For most rheumatoid arthritics, this long history of broken promises and misdirections has been one of the most painful aspects of their disease. And it has created a reaction: the problem of false hope has emerged as one of the most important factors in gaining a consensus and setting the agenda for arthritis research. Patients who have been told that wonderful things will happen, only to discover that the effects don’t last and that they often carry a terrible price, finally reach a point where they no longer believe in anything. That one problem, more than anything else, provides the best reason for directing research toward the cause of arthritis instead of toward its symptoms. Any medicine that eliminates the source of the problem cannot fail.

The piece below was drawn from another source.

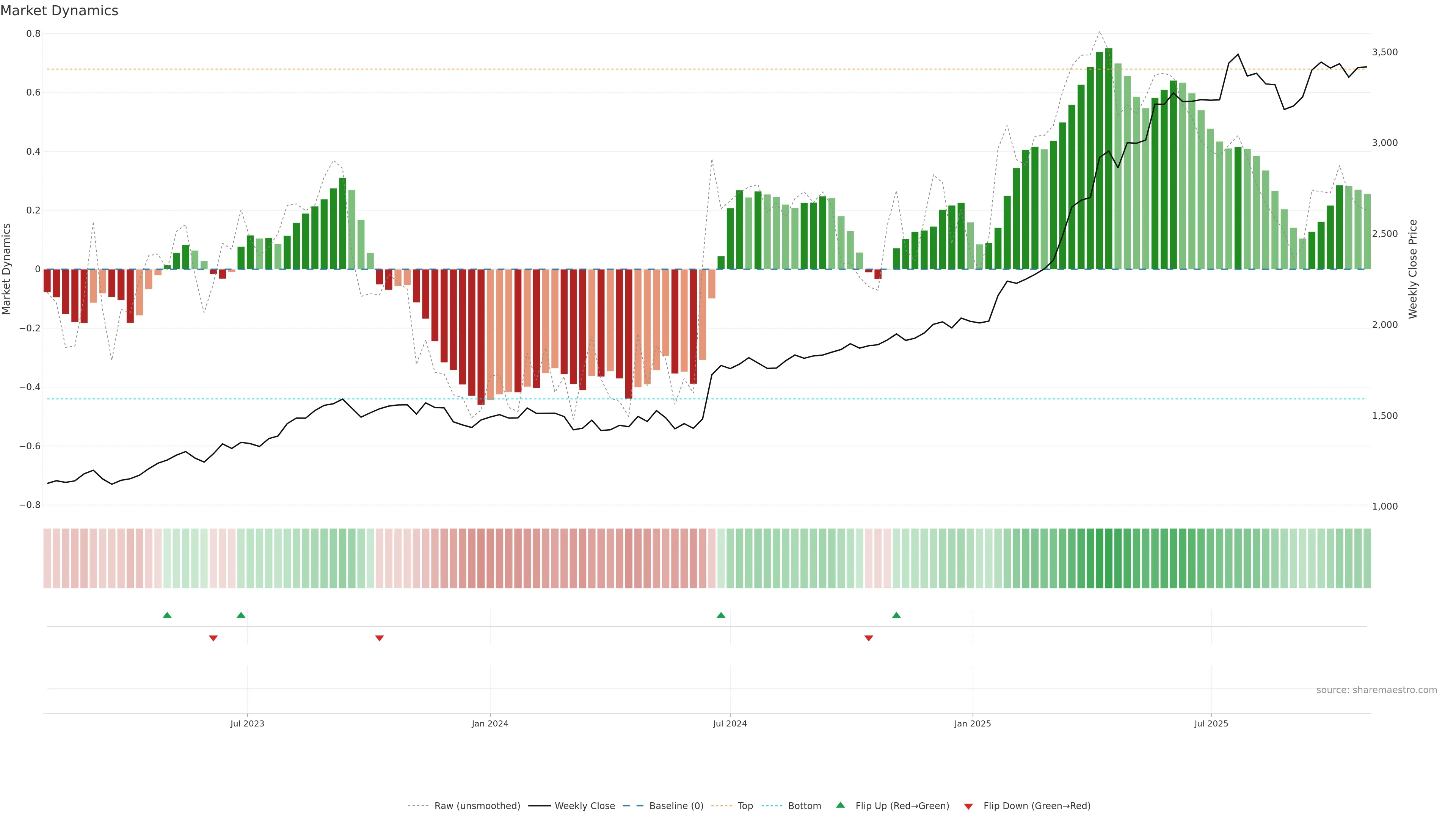This screenshot has height=819, width=1456.
Task: Click the 3,500 right-axis price label
Action: 1385,52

One of the things we have repeatedly demonstrated with our research on mycoplasmas is that when the treatment is aimed at the primary antigen that causes the arthritis reaction, a lot of the symptomatic drugs which had previously failed to be effective will come back to life again. An attack on the antigen itself even revives the efficacy of aspirin in patients for whom aspirin had stopped relieving pain many years earlier. Many new patients ask me what I can give them to supplant their most recent painkiller because, like all the others, it has stopped working. I tell them that I’ll do something even better than that; I’ll continue them on the old painkiller and make it work again.

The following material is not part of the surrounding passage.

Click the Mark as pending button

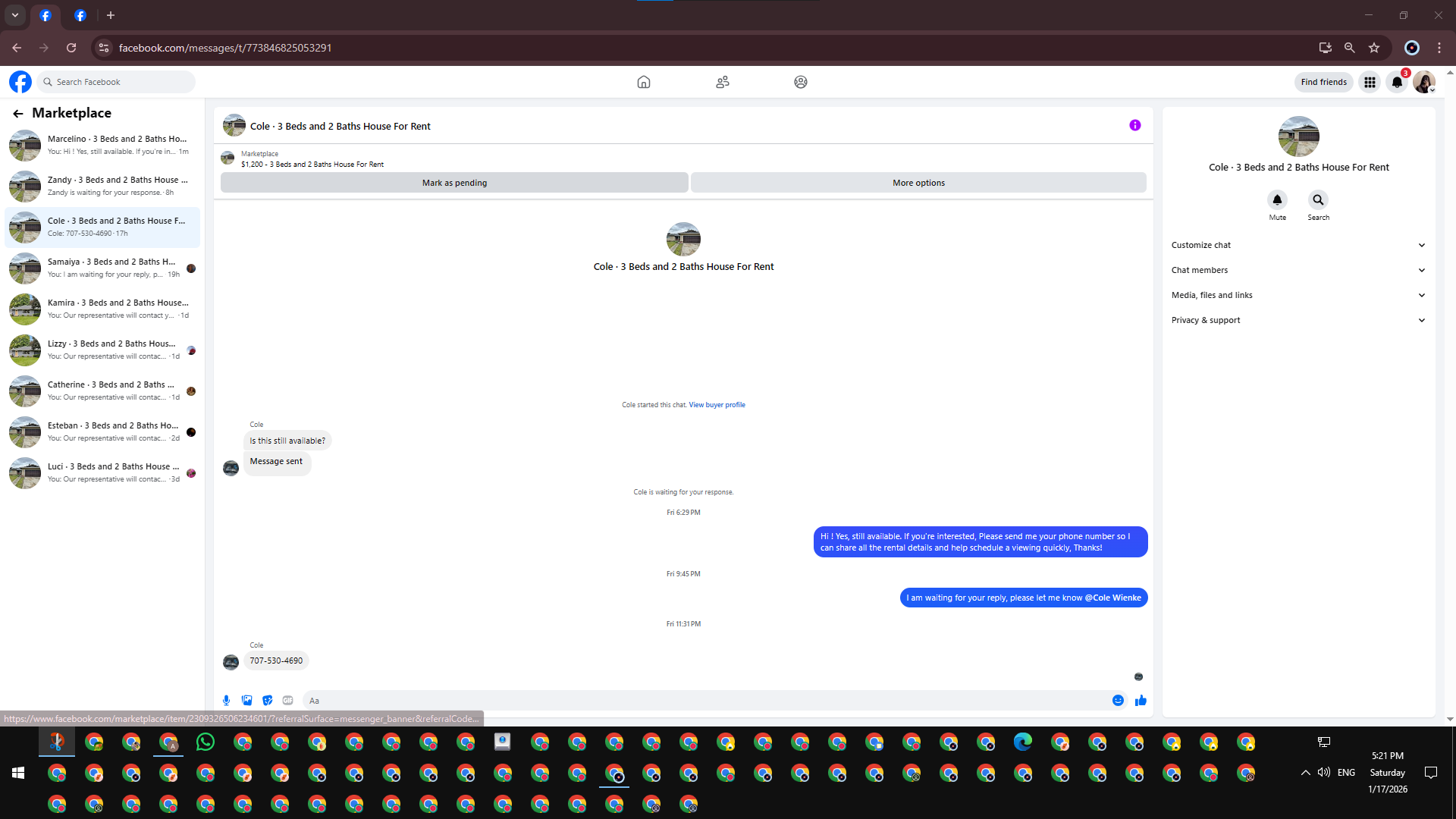click(454, 183)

WHY SYMPTOMATIC REMEDIES FAIL

The reason all such pain medicines eventually fail when the patient is treated symptomatically is not that the patient’s system is getting any weaker, but that the antigen is becoming that much more widespread. When any such medicine removes the inflammatory barrier from around the source of the antigen, it is like removing the coolant from a nuclear power core, and the eventual result is a meltdown. The inflammation is nature’s way of holding the reaction in check; it happens to be a painful method, but it is the only means by which the spread of the source of the antigen is contained. The fact that aspirin and other painkillers can be made to work again after the patient has started tetracycline therapy is more than a convenience for the management of discomfort. It is one further indication that the antibiotic is attacking the problem at its source.

LIKE A BACTERIAL ALLERGY

Essentially, rheumatoid arthritis operates in the manner of a bacterial allergy, leading to collagen vascular disturbances. It is an allergic or hypersensitive state. The reaction is most intense in the connective tissue between the cells.

By itself, each of these pieces of the rheumatoid arthritis puzzle may be little more than a curiosity. But taken together, a complete picture has formed over time, and it now provides researchers with their first full portrait of the process by which rheumatoid arthritis occurs. Only with this portrait in mind can a plan for sustained control and ultimate elimination of the disease be designed.